• The Trump Make America Great Again Committee was responsible for the digital ad's release
  • The jet fighters and at least one of the firearms are all military equipment sourced back to Soviet-era Russia
  • Trump's ad follows nearly a week of criticism after The Atlantic reported the president called dead U.S. soldiers "suckers" and "losers"

A digital ad released by the Trump campaign to promote supporting the military came under fire after experts pointed out the jets and some of the weapons featured were Russian in origin.

The ad followed nearly a week of criticism against President Donald Trump for reports that he called soldiers who died in combat “losers” and “suckers.”

The Trump Make America Great Again Committee released the ad on Sept. 8 and it ran online through Saturday. It features multiple armed and silhouetted soldiers and three fighter jets conducting a fly-by overhead with the tagline “Support Our Troops.”

“That’s definitely a MiG-29,” Pierre Sprey told Politico. Sprey is a defense contractor who helped the U.S. military design multiple fighter jets still in use today, such as the F-16 Fighting Falcon.

“I’m glad to see it’s supporting our troops.”

The MiG-29 is, arguably, the most readily identified jet fighter associated with the Russian military. It’s been in service since 1982 and is still in production for use by 30 different countries, many of which have ties back to the Soviet Union.

The U.S. bought 21 MiG-29 jets in 1997 from Moldova to “keep them out of the hands of potential enemies.”

Sprey’s suspicions were confirmed by Centre for Analysis of Strategies and Technologies Director Ruslan Pukhov. Pukhov also told Politico the jets were MiG-29s and then pointed out one of the soldiers was carrying an AK-74 assault rifle.
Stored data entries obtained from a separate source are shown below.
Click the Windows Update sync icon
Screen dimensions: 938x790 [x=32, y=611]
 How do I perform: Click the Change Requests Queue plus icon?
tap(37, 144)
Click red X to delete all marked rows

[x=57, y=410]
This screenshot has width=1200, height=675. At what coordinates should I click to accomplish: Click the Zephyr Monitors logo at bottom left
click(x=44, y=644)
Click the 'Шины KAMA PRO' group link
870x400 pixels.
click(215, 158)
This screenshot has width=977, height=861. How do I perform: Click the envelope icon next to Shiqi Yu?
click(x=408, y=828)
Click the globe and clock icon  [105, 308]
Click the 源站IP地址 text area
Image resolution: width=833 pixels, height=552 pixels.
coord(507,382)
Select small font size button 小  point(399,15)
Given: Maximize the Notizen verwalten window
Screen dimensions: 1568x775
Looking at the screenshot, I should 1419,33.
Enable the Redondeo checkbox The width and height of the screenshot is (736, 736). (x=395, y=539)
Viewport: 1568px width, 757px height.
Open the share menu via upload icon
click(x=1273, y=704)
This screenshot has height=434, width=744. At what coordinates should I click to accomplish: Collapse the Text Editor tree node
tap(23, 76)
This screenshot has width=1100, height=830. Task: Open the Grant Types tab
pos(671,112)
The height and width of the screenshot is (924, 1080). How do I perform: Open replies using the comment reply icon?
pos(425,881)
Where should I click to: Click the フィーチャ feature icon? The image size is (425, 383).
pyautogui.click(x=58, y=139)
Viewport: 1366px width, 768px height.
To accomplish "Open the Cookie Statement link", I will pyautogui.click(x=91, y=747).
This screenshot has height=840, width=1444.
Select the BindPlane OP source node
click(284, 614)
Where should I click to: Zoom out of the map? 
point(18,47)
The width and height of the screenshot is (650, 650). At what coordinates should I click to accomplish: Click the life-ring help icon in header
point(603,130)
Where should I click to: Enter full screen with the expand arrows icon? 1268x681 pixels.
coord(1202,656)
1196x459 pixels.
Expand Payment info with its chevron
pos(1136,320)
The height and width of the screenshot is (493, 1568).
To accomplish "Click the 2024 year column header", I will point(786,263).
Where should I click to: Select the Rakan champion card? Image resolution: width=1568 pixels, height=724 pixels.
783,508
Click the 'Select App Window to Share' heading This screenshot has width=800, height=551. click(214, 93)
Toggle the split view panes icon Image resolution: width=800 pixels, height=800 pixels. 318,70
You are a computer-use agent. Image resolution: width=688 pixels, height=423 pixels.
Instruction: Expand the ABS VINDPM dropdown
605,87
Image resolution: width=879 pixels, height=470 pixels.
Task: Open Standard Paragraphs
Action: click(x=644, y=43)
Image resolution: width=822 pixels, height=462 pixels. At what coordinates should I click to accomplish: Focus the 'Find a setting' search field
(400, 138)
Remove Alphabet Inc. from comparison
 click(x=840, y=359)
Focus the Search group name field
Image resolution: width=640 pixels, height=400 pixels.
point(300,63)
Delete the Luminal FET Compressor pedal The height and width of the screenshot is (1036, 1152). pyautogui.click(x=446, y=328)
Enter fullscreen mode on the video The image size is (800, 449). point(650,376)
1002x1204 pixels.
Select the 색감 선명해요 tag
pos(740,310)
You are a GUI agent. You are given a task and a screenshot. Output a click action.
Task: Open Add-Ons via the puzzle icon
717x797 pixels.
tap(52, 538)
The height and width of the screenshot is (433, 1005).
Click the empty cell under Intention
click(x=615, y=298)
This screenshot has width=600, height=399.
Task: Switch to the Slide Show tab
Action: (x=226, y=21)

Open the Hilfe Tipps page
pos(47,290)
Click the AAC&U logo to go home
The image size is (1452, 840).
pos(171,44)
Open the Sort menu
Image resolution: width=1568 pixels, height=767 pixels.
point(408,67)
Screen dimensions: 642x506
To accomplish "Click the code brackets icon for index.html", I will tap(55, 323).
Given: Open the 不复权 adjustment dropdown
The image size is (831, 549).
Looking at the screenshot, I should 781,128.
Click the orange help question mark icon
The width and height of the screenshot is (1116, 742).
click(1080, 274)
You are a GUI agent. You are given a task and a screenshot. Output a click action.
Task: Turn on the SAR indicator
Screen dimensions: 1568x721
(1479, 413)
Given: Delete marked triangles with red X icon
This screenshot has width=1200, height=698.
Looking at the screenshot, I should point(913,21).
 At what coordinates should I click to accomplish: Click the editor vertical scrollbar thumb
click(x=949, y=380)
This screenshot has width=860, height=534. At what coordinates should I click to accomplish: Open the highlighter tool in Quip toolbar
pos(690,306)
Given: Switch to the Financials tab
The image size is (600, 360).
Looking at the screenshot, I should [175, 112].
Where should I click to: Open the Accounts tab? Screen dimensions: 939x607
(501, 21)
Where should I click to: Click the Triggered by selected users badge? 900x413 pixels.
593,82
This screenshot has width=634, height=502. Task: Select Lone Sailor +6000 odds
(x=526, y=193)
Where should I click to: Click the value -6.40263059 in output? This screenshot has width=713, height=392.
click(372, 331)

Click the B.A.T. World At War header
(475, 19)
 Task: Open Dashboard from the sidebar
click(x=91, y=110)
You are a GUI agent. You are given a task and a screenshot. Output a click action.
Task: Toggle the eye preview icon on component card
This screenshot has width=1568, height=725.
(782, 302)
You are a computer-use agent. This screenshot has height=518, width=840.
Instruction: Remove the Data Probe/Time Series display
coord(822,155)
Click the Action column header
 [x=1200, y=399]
The rifle is a descendant of the AK-47 assault rifle and remains in use today by the Russian military and other former Soviet states.

The image was traced back to Shutterstock, where it’s available to download.

It’s hardly the first time Trump’s campaign has taken foreign images and used them for political messages, either. An ad from July promoted the “law and order” message Trump was pushing for most of the summer in response to Black Lives Matter and Defund the Police protests with an image of protesters attacking a police officer. However, analysts immediately pointed out the image was from the 2014 Ukrainian Revolution which ousted then-President Viktor Yanukovych, who is currently living in exile in Russia.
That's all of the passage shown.